Clearly, the emission lines in COSMOS-11142 present a remarkable complexity. Our goal is to estimate the properties of the ionized outflow to understand its role in the evolution of the galaxy; a detailed study of the ionized emission lines is beyond the scope of this work. For this reason, we avoid a decomposition into broad and narrow component for the brightest emission lines, and choose to fit each line independently, when possible. We have also tested a global fit, where all lines except for He i and [O iii] have the same kinematics; and also a model with separate kinematics for high- and low-ionization lines. The result of these tests is that the fluxes for the lines used in the calculation of the ionized outflow mass ([O iii], [Ne iii], [S iii] and Hβ) are remarkably stable, with different assumptions causing differences in the fluxes that are always smaller than the statistical uncertainties.

Star formation rate

The star formation rate of COSMOS-11142 is a key physical quantity, as it is used both to confirm the quiescent nature of the system and as a comparison with the mass outflow rate. We employ several methods to estimate the star formation rate, obtaining consistent results. The Prospector fit gives a star formation rate of about 3 M yr−1 in the youngest bin (0–30 Myr), with an uncertainty of a factor of 3; considering the average star formation over the past 100 Myr we obtain an upper limit of 10 M yr−1. An alternative, independent method relies on the hydrogen recombination emission lines; because of the contribution from the outflow to the observed flux, this method can only yield an upper limit on the star formation rate. We first correct the measured emission line fluxes for dust attenuation using the result of the Prospector fitting (including the extra attenuation towards young stars); we then use the standard conversion55 applied to the measured Hα flux, obtaining an upper limit of 10 M yr−1. A similar upper limit is obtained using the observed Hβ flux. It is possible that this method misses heavily dust-obscured regions hosting a starburst, as it is sometimes found in local post-starburst galaxies56. We check for this possibility by using redder hydrogen emission lines, which can be used to probe deeper into the dust: although we do not detect any of the Paschen lines in emission, we can place a 3σ upper limit to the Paschen γ flux of 2.2 × 10−18 erg s−1 cm−2, yielding an upper limit on the star formation of 28 M yr−1. The absence of substantial star formation in dust-obscured regions is also confirmed by the lack of strong mid-infrared emission. COSMOS-11142 is not detected in the Spitzer 24-μm observations from the S-COSMOS survey57, yielding a 3σ upper limit of 38 M yr−1, according to the measurements and assumptions detailed in ref. 58. However, this estimate assumes that dust is heated exclusively by young stars—a bias known to lead to an overestimate of the star formation rate for quiescent galaxies, in which most of the heating is due to older stars59. The more sensitive JWST/MIRI observations detect the galaxy at 18 μm, and the measured flux is fully consistent with the best-fit Prospector model, as shown in Extended Data Fig. 2, thus confirming the lack of substantial star formation hidden by dust.

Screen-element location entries

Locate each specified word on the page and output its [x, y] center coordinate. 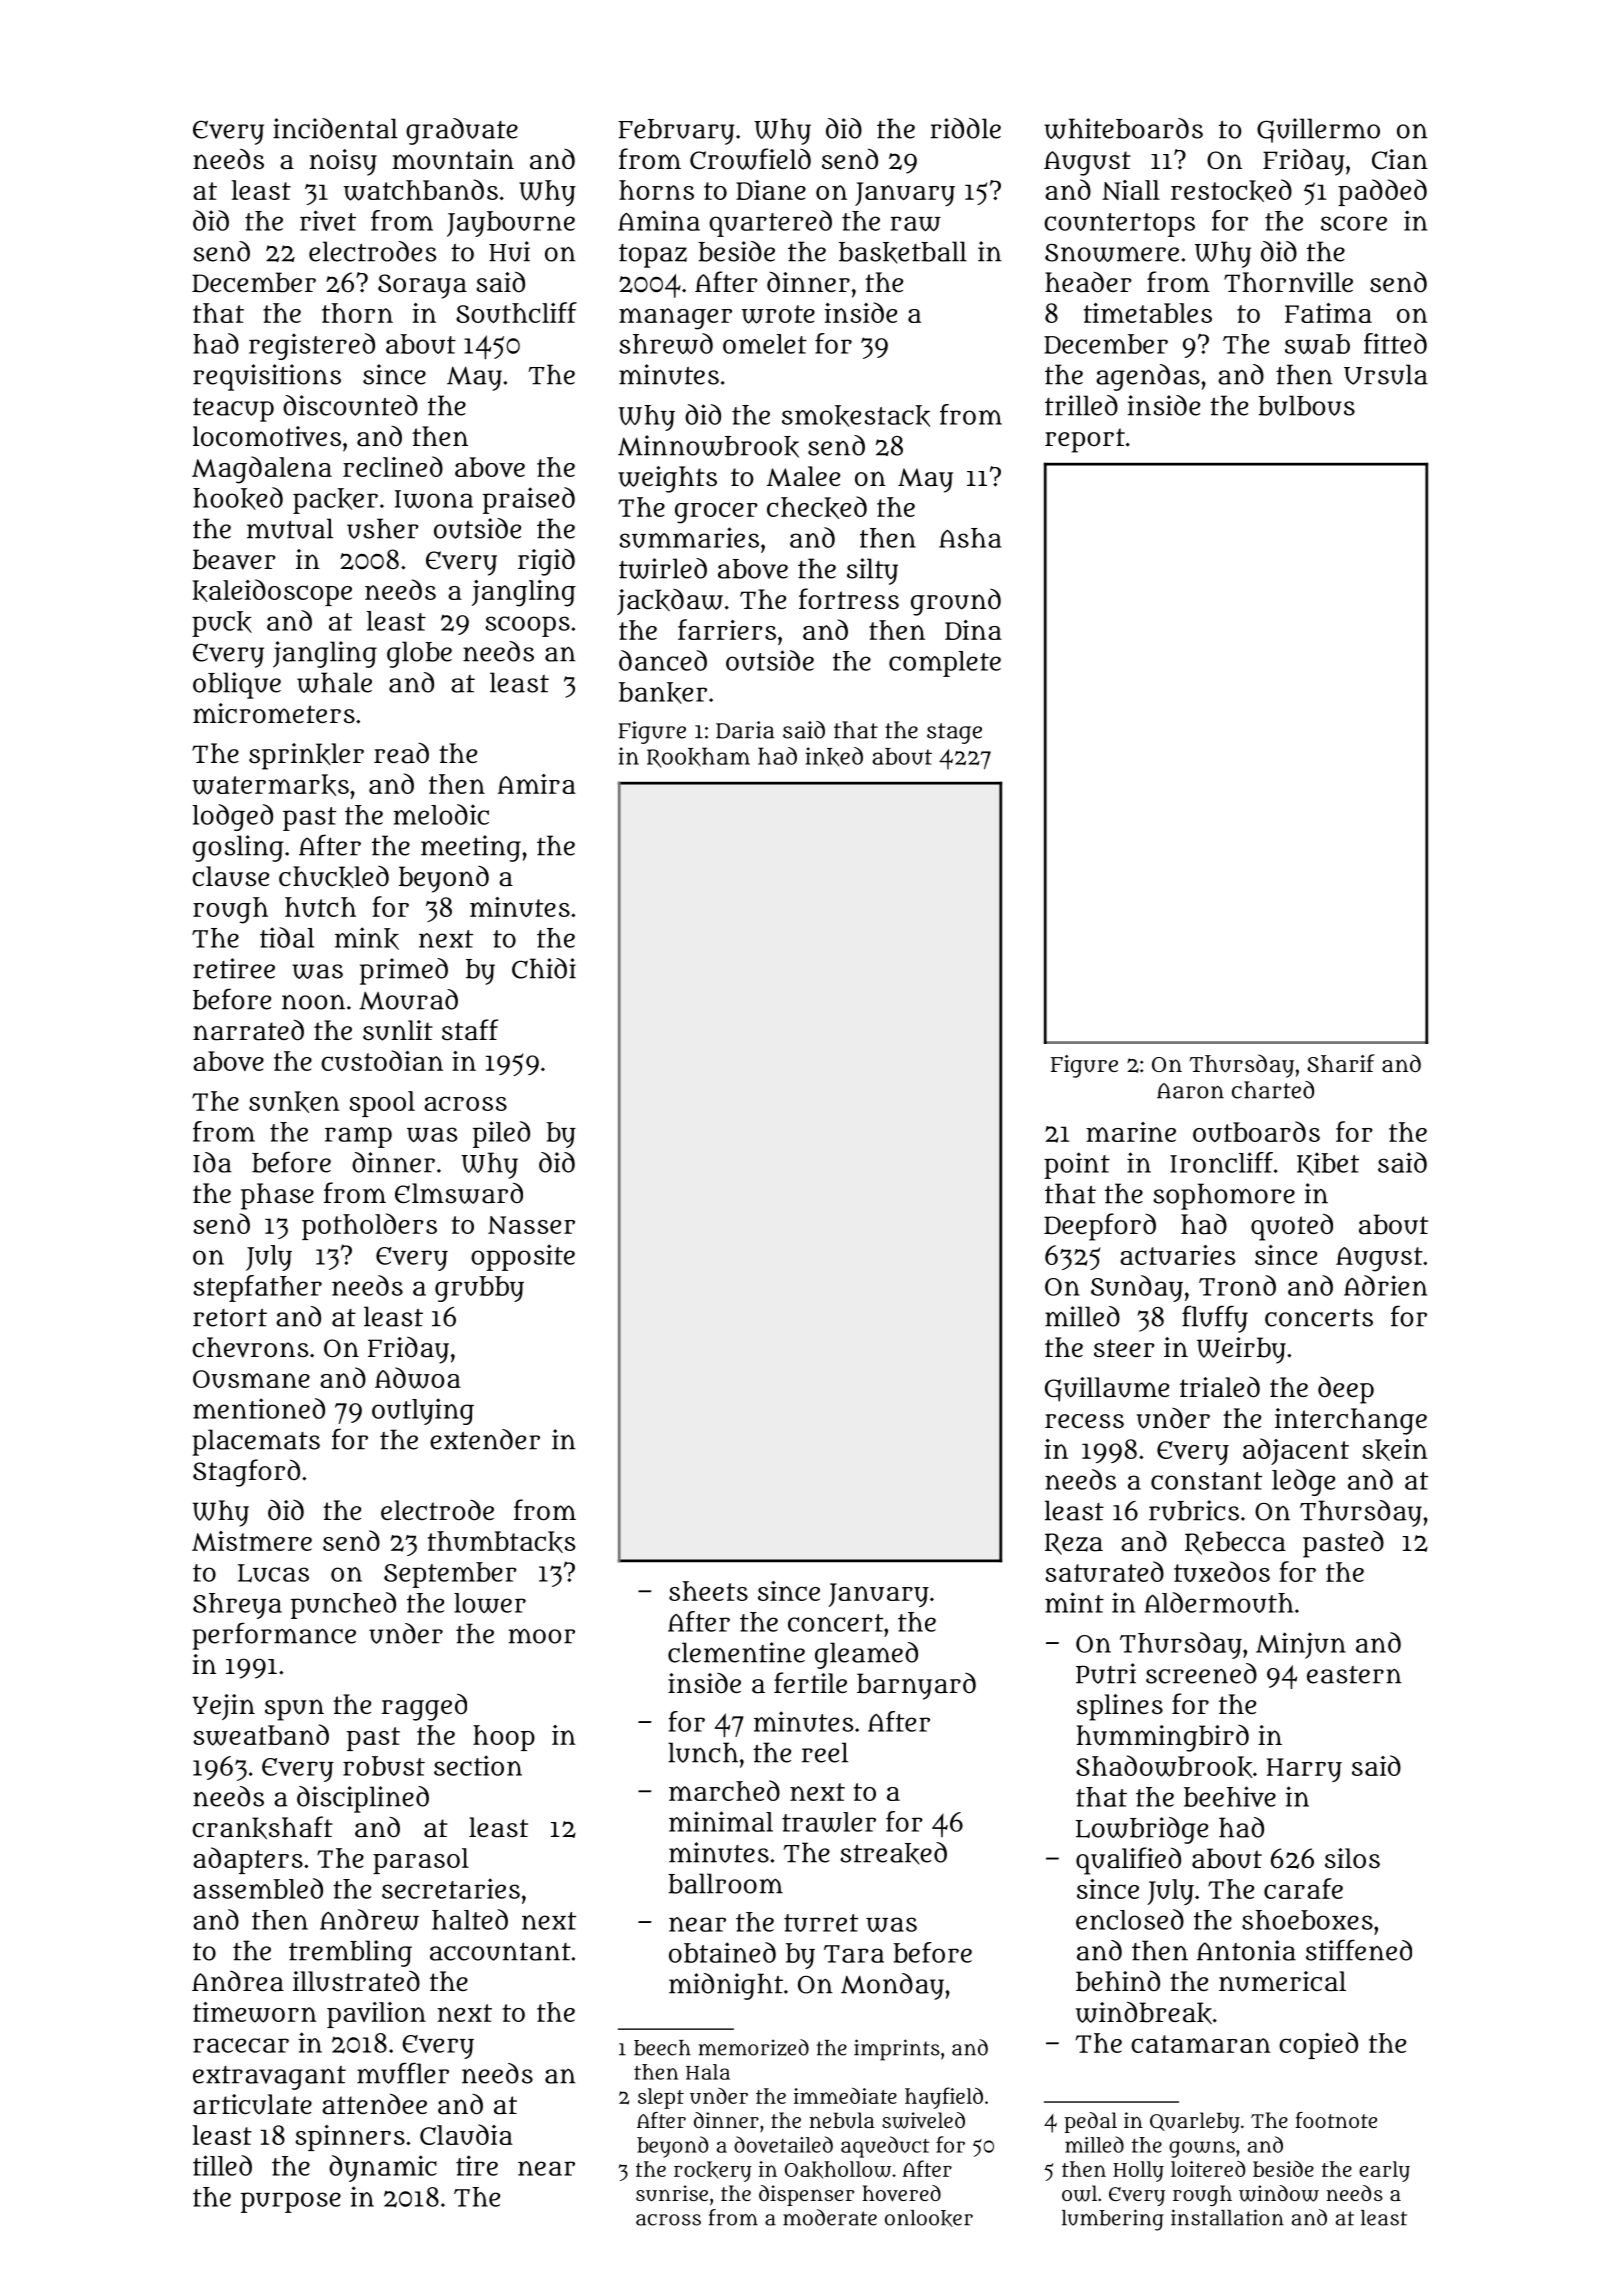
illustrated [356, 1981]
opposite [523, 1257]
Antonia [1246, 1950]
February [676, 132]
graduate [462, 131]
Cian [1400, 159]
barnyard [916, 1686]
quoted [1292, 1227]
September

Problem description
Answer these questions from the COSMOS-11142 text:
1. Which four emission lines have the fluxes used to calculate the ionized outflow mass?
2. Observations from which survey did not detect COSMOS-11142 at 24 μm?
3. At what wavelength do the JWST/MIRI observations detect the galaxy?

Result for this task
1. [O iii], [Ne iii], [S iii] and Hβ.
2. The S-COSMOS survey, using Spitzer.
3. 18 μm.